Подобное положение дел и объясняет бессовестную атаку, которой подвергается полностью беззащитная женщина, неспособная бороться с теми обвинениями, которые против нее выдвигают.
В дополнение к моему собственному отчету об этом трудном времени я могу процитировать также высказывания мистера Синнетта об этом периоде, включенные в его работу „Эпизоды из жизни мадам Блаватской“.

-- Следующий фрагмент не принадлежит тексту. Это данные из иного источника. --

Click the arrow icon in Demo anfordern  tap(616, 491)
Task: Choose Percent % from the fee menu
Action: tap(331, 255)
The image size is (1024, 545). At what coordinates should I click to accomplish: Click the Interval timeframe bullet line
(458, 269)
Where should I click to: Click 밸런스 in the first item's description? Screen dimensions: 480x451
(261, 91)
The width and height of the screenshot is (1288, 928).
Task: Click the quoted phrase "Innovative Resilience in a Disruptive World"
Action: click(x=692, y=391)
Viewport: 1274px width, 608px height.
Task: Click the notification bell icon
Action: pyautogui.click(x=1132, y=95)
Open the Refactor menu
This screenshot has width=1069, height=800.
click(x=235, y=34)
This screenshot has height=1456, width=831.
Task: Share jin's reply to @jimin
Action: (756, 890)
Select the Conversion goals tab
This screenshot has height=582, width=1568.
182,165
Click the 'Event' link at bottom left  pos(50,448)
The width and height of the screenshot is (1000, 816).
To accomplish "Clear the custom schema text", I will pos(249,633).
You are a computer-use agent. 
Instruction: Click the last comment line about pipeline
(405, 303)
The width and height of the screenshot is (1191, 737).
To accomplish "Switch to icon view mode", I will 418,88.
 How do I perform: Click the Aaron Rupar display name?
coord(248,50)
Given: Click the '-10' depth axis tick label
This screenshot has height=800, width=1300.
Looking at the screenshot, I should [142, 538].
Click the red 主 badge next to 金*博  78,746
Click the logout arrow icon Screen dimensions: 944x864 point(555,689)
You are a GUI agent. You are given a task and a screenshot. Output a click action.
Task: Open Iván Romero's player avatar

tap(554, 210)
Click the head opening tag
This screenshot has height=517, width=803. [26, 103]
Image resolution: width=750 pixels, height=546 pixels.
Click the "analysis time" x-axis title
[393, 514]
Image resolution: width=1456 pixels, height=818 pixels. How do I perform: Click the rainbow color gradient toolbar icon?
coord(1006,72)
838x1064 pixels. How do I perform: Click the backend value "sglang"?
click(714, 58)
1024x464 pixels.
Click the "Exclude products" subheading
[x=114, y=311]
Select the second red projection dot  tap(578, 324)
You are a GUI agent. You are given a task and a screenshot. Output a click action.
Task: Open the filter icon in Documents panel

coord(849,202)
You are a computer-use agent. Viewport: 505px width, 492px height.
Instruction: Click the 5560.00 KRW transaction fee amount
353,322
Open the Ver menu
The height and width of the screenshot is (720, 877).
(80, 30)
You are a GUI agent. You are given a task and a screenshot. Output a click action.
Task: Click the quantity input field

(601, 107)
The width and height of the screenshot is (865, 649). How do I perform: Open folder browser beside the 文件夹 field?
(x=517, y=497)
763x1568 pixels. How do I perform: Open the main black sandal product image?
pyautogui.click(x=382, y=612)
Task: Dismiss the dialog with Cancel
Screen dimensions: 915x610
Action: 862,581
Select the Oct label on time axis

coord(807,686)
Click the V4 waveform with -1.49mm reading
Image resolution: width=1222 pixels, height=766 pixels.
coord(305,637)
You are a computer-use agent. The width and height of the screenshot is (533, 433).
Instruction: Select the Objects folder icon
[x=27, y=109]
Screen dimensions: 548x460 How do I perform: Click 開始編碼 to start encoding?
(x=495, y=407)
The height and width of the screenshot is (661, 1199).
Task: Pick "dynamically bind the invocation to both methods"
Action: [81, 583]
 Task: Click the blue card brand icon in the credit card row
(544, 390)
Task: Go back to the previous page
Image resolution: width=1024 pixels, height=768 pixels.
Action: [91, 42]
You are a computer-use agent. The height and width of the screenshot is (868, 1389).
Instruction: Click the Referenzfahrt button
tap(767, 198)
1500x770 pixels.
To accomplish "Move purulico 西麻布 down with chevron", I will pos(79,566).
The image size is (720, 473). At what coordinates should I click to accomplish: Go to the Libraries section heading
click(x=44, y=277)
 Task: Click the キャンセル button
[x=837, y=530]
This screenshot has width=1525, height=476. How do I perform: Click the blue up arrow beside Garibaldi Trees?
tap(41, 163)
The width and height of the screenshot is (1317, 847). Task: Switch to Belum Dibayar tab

„Целых две недели, — говорит он, — смятение чувств мадам Блаватской не позволяло ей работать. Ее вулканический темперамент сослужил ей плохую службу. Письма, заявления, протесты, на которые она тратила всю свою энергию в течение этих двух жутких недель, почти никого из холодной публики, не симпатизирующей ей, не заставили поверить в ее правоту, и не стоит заострять на них внимание. Я заставил ее сменить тон в одном из протестов, чтобы я смог включить его в памфлет, который собирался издать в конце января. Я хотел правильно показать причины ее негодования для того, чтобы она была понята ее близкими друзьями. Ее тон мог вызвать в непосвященном человеке ощущение жажды реванша, готовности к свирепой мести. И только те, кто хорошо ее знал, а это было всего с полдесятка человек из ее близкого окружения, кто уже видел ее в подобных бурных состояниях, были уверены, что если бы ее враги вдруг попали ей в руки, то ненависть ее к ним лопнула бы как мыльный пузырь“.